Trotzdem. Manchmal kommen sie diesen Sätzen ganz nahe. Nur ein kleiner Stups noch. Und dann spricht es aus ihnen: Es ist nicht Arbeit für alle da. Wir brauchen wahrscheinlich noch viel weniger Menschen, die arbeiten. Laßt uns endlich gemeinsam nachdenken, was wir mit dem kostbarsten machen, das uns die Technologien und der Fortschritt (oder wie diese Gigantomanie heißt) bieten: Zeit, die wir gewinnen. Sekunden, Minuten, Stunden, Tage, die wir für das eine Leben haben. In denen Besseres zu machen geht als Bruttosozialprodukt, als Krieg, als Umweltverödung, als Meereleeren, als den Planeten aushöhlen …
Aber meistens entkäme ich den üblichen Schwadroneuren der Debattiermaschine nicht, wenn ich arbeitslos wäre.
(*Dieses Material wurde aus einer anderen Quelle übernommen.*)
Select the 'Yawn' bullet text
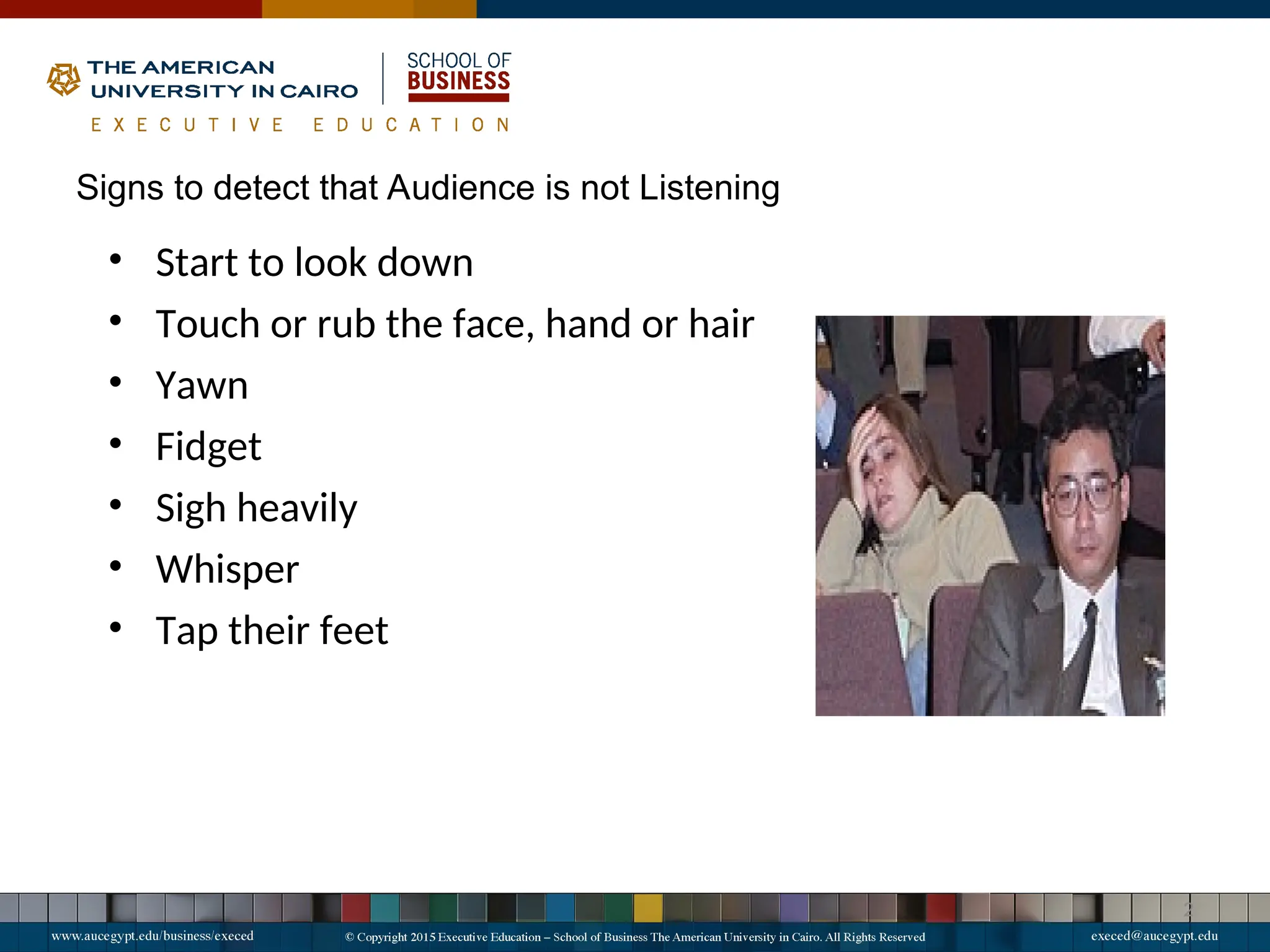Viewport: 1270px width, 952px height. pos(202,386)
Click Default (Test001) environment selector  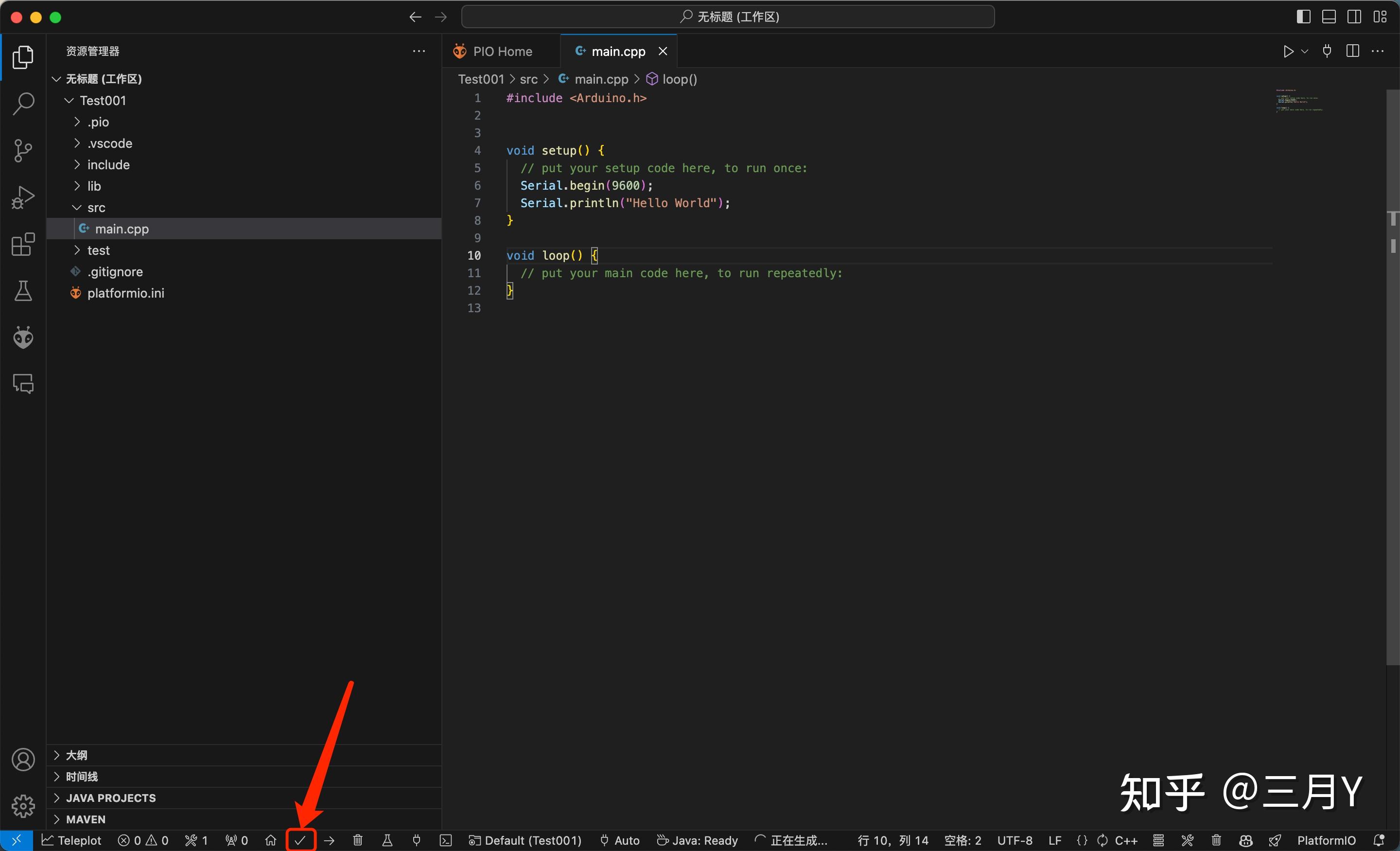525,840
Ich hätte zu tun, diesem Denken zu entkommen, an dem wir alle hängen wie die Nudel an Loriots Unterlippe. Und ich finge dann auch an, wäre ich arbeitslos und hätte keine Zeit zum Denken, von Flexibilität und Globalisierung und Blöder-blöder-Taliban zu schwätzen. Nur so, um mir die Zeit zu vertreiben und einen Schuldigen zu haben. Und ich ließe mich weiter beleidigen und noch ein Scheibchen von meiner unantastbaren Würde abschneiden, jener Würde, die Wahrheit zu geben imstande wäre. Die Wurst kriegt der Hund, die Würde niemand.
Aber ich bin ja nicht arbeitslos. Ich muß mich nicht fremdschämen für die Dummheit der Maschinisten der Debattiermaschine. Außerdem weiß ich ja, meine Sicht auf die Dinge ist naiv.